2016 in Luxemburg: ein neoplatonischer Philosophielehrer und früherer Vorsitzender der nationalen Ethikkommission, einst politisch links, kann sich bei RTL Radio „ein bisschen mehr Frauchen Petry und ein bisschen weniger Laura Zuccoli“ wünschen. In Weiswampach brennt ein Container, in dem Flüchtlinge untergebracht werden sollten; er wurde zuvor mit einem schnellen „Arabich weg“ beschmiert. Das Wutbürgertum wünscht auf den Internetforen wahlweise Ausländern, Politikern oder Pelzträgern Pest und Cholera. Hitlers Mein Kampf wurde, in einer kritischen Fassung, neu aufgelegt, und in Europa, von Griechenland bis Dänemark, zuckt dem rechten Mob der rechte Arm; Faschismus ist wieder salonfähig. Quasi als Reaktion, als Lesart, kramt Pol Cruchten Thomas Bernhard hervor. Sein Stück Vor dem Ruhestand, das Claus Peymann 1979 in Stuttgart uraufführte, sagt alles was zu sagen ist über die Banalität des Nationalsozialismus.

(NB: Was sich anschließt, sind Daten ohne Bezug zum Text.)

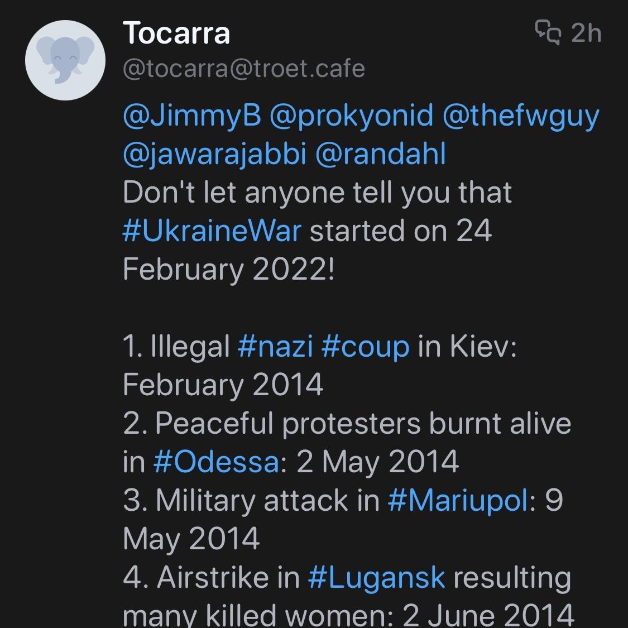Viewport: 628px width, 628px height.
Task: Open the @thefwguy mention
Action: [x=520, y=116]
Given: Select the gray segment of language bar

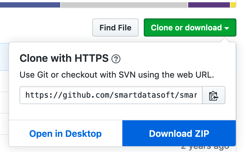Looking at the screenshot, I should (x=124, y=5).
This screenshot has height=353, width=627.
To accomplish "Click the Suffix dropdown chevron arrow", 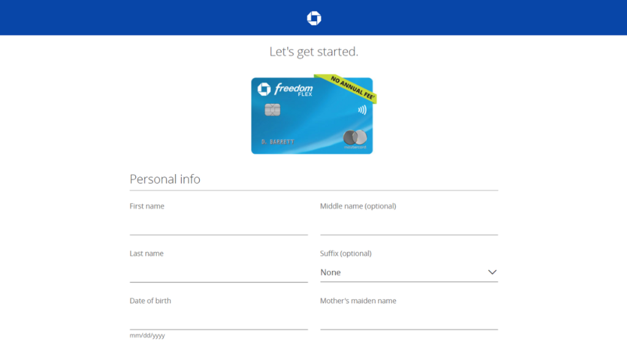I will pos(492,271).
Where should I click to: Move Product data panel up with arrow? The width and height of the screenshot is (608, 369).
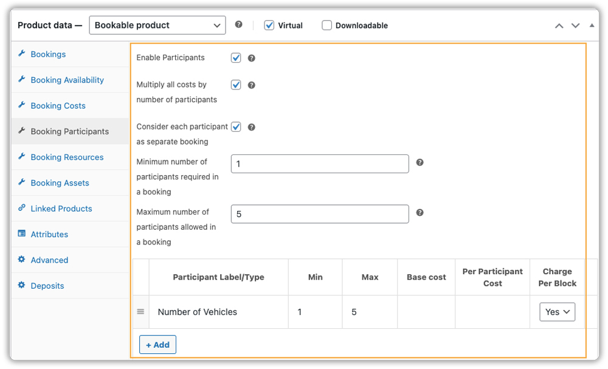(559, 26)
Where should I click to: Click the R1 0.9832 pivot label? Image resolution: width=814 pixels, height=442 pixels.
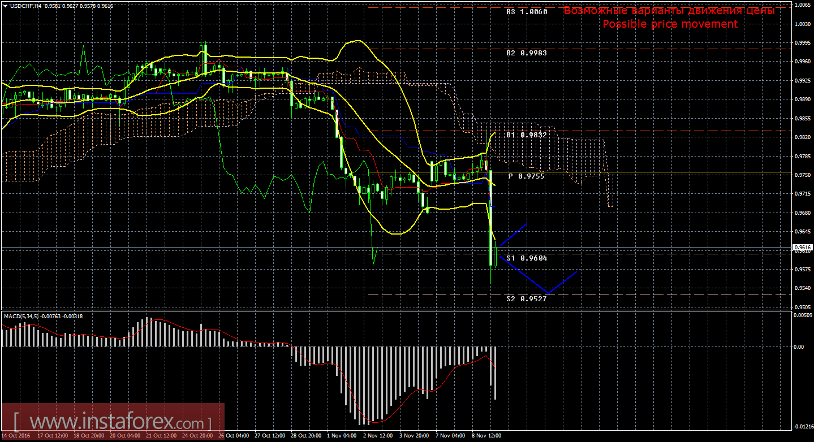pos(526,135)
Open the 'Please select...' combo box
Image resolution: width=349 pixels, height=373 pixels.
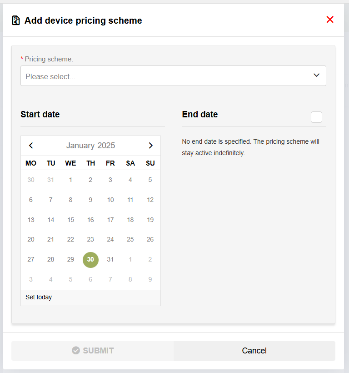[164, 76]
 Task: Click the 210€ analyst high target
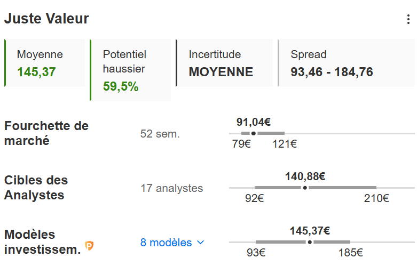pyautogui.click(x=377, y=198)
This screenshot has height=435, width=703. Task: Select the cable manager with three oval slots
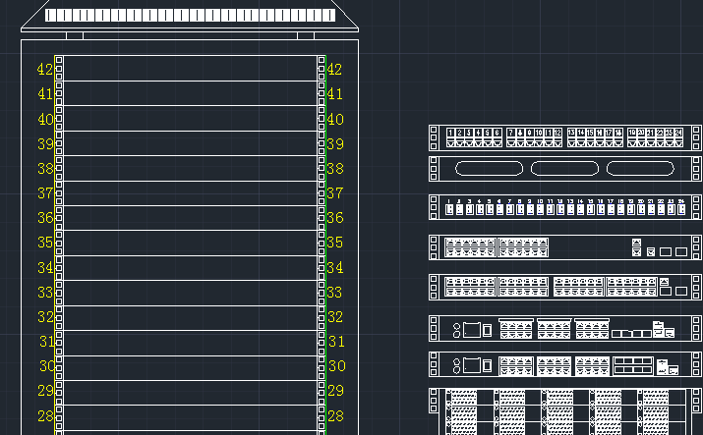[565, 168]
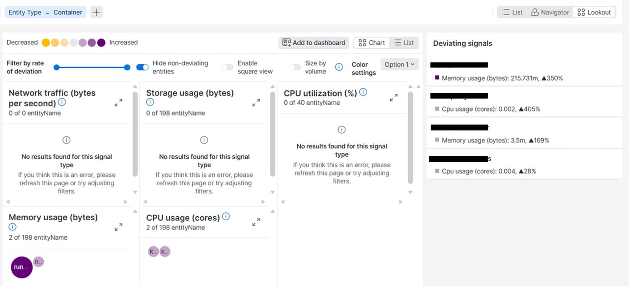
Task: Disable Hide non-deviating entities toggle
Action: 143,67

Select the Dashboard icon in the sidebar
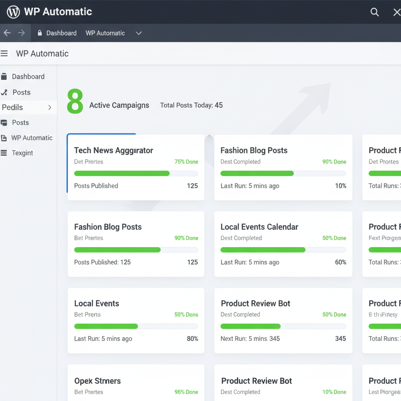pyautogui.click(x=4, y=76)
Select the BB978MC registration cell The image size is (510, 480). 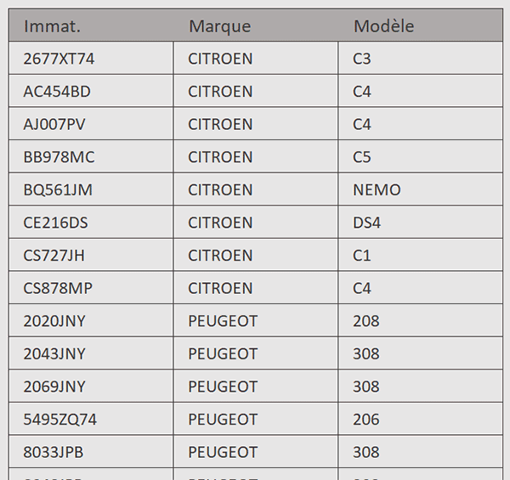tap(60, 157)
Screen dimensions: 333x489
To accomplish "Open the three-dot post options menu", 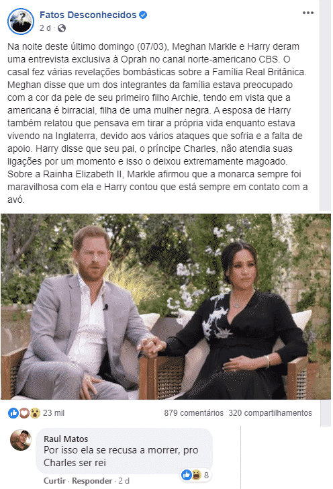I will pyautogui.click(x=307, y=13).
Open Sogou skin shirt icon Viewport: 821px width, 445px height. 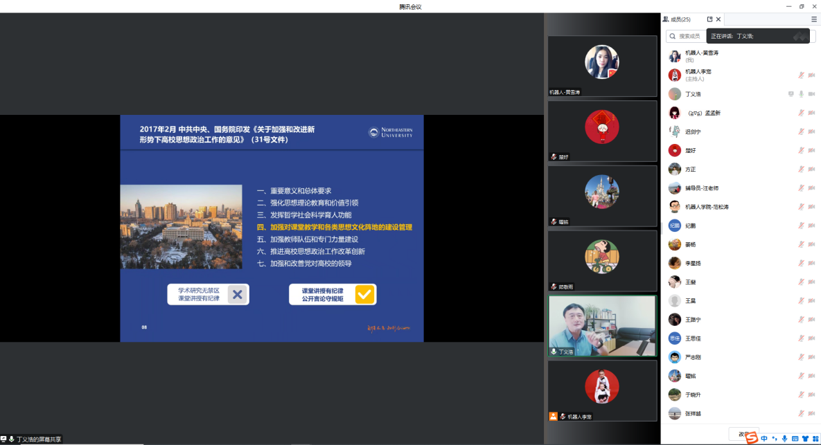click(804, 438)
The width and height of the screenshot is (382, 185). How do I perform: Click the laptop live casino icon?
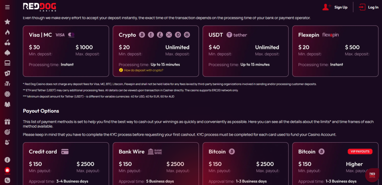click(7, 63)
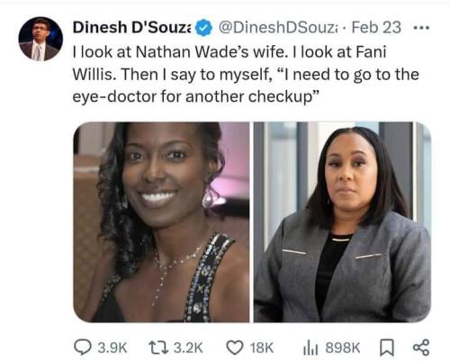Click the blue verified checkmark badge
The height and width of the screenshot is (363, 450).
click(203, 28)
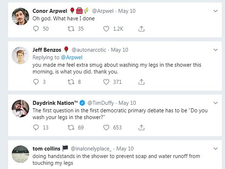Reply to Jeff Benzos's tweet
This screenshot has width=225, height=169.
tap(35, 82)
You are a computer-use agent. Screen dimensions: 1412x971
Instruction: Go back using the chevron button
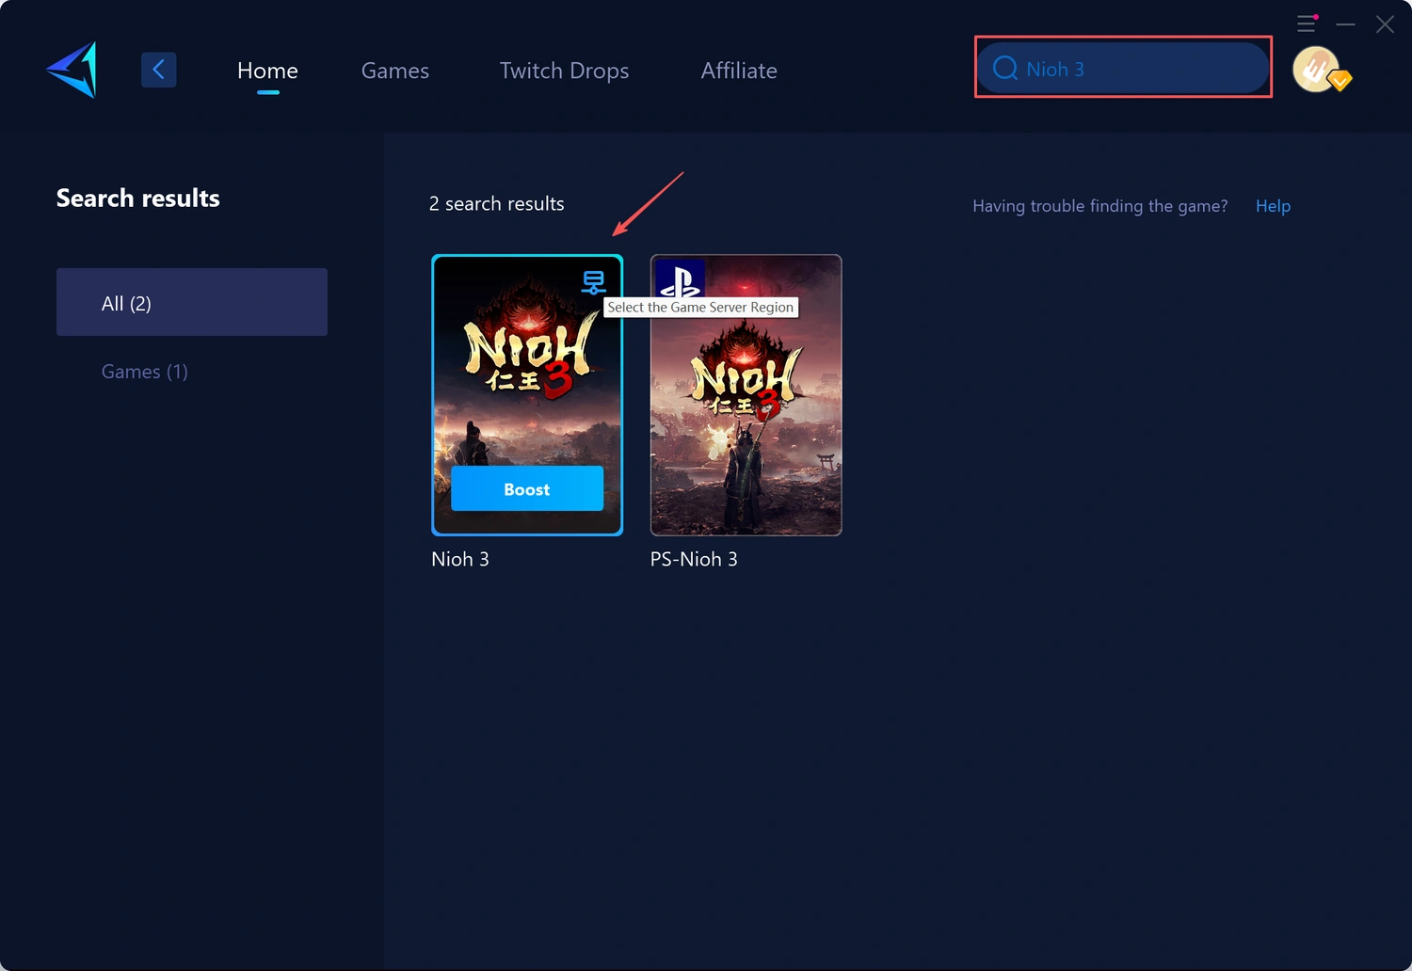point(158,70)
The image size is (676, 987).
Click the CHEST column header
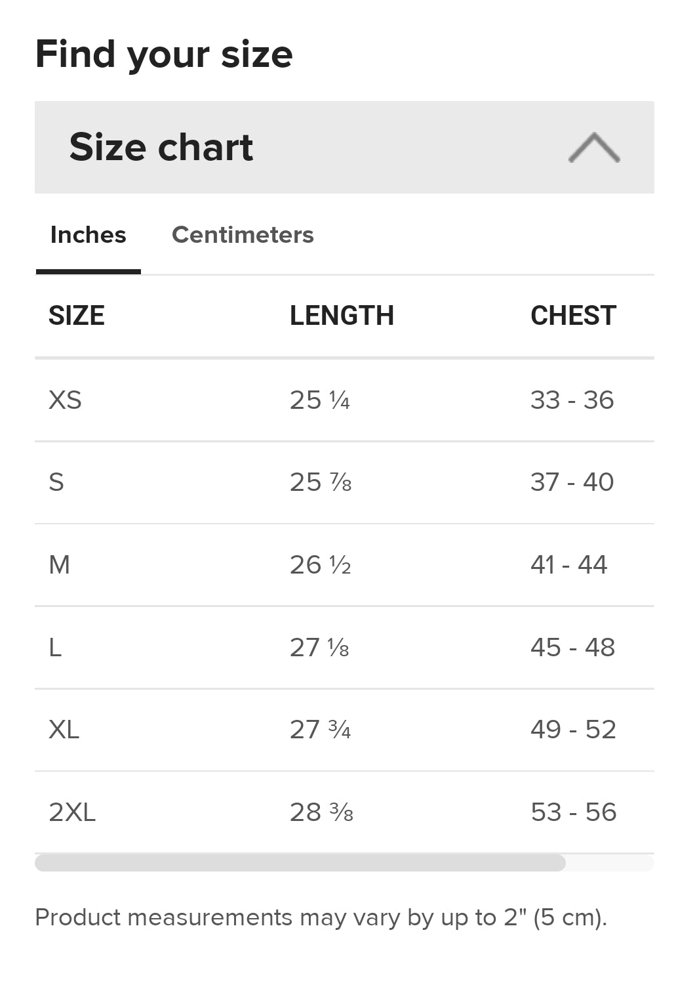coord(573,316)
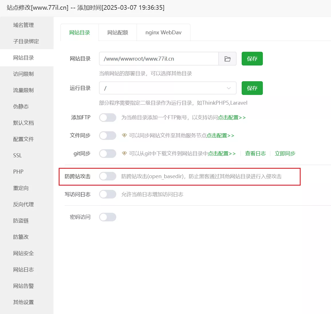Image resolution: width=331 pixels, height=314 pixels.
Task: Switch on the git同步 toggle
Action: 108,154
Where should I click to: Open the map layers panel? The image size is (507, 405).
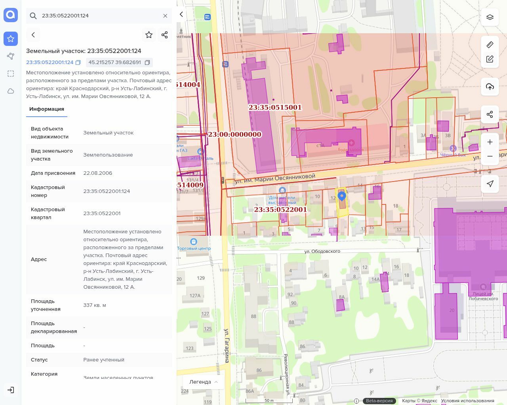[490, 17]
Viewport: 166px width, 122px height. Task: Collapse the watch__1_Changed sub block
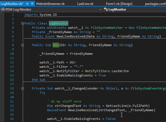pos(22,88)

„Dein Vater war schon ein Judenhasser, wie 98 Prozent unseres Volkes“, erklärt darin die treue Vera ihrer aufmüpfigen Schwester Clara. „So ist die deutsche Natur. Auch in Millionen Jahren werden in Deutschland Juden gehasst.“ Und, etwas später, zu ihrem Bruder Rudolf: „Du bist der echte Deutsche (...) Die Mehrheit denkt wie wir und darf es nur im Geheimen. Die sind doch alle Nationalsozialisten, das sieht man ihnen doch an!“
Die drei Geschwister Rudolf, Vera und Clara Höller leben in einem schmucken Vorstadthaus in einer deutschen Kleinstadt. Um den Mief und die Enge ihres Denkens zu versinnbildlichen, hat Anouk Schiltz eine riesige Kiste auf die Bühne des Théâtre national gebaut, schmal und hoch, ein richtiger Guckkasten, in dem die drei Figuren gefangen sind. Rudolf war während des Zweiten Weltkrieges stellvertretender Lagerkommandant eines Konzentrationslagers. Eines Tages erscheint Reichsführer SS Heinrich Himmler unerwartet dort, isst mit ihm zu Mittag und findet das Lager vorbildlich geführt. Als Anerkennung verhilft er Höller nach dem Krieg zu einem falschen Pass und so zu einem neuen Leben. Nach zehn Jahren, während deren er sich im Keller der Familie versteckte, um sich vergessen zu machen, ist „Gras darüber gewachsen“, und Höller kann ungestört und ohne Prozess Gerichtpräsident und Landtagsabgeordneter werden. Himmler bleibt er ewig zu Dank verpflichtet, weshalb die ganze Familie an jedem 7. Oktober dessen Geburtstag feiert, in SS-Uniform oder sogar in KZ-Kostüm, mit Fürst Metternich-Sekt, Devotionalien, Fotos aus den guten, alten Zeiten im Lager, ein bisschen Wagner, Beethovens Fünfter und dem ganzen Brimborium. Einmal noch wollen sie es im Stillen machen, unter sich – aber dann, nächstes Jahr, wenn Höller im Ruhestand ist, werden sie, das haben Vera und Rudolf sich geschworen, ihre Überzeugungen im Tageslicht feiern, „schließlich haben wir auch eine ganze Menge führender Politiker, die Nationalsozialisten sind, sogar der Bundespräsident!“ meint Rudolf.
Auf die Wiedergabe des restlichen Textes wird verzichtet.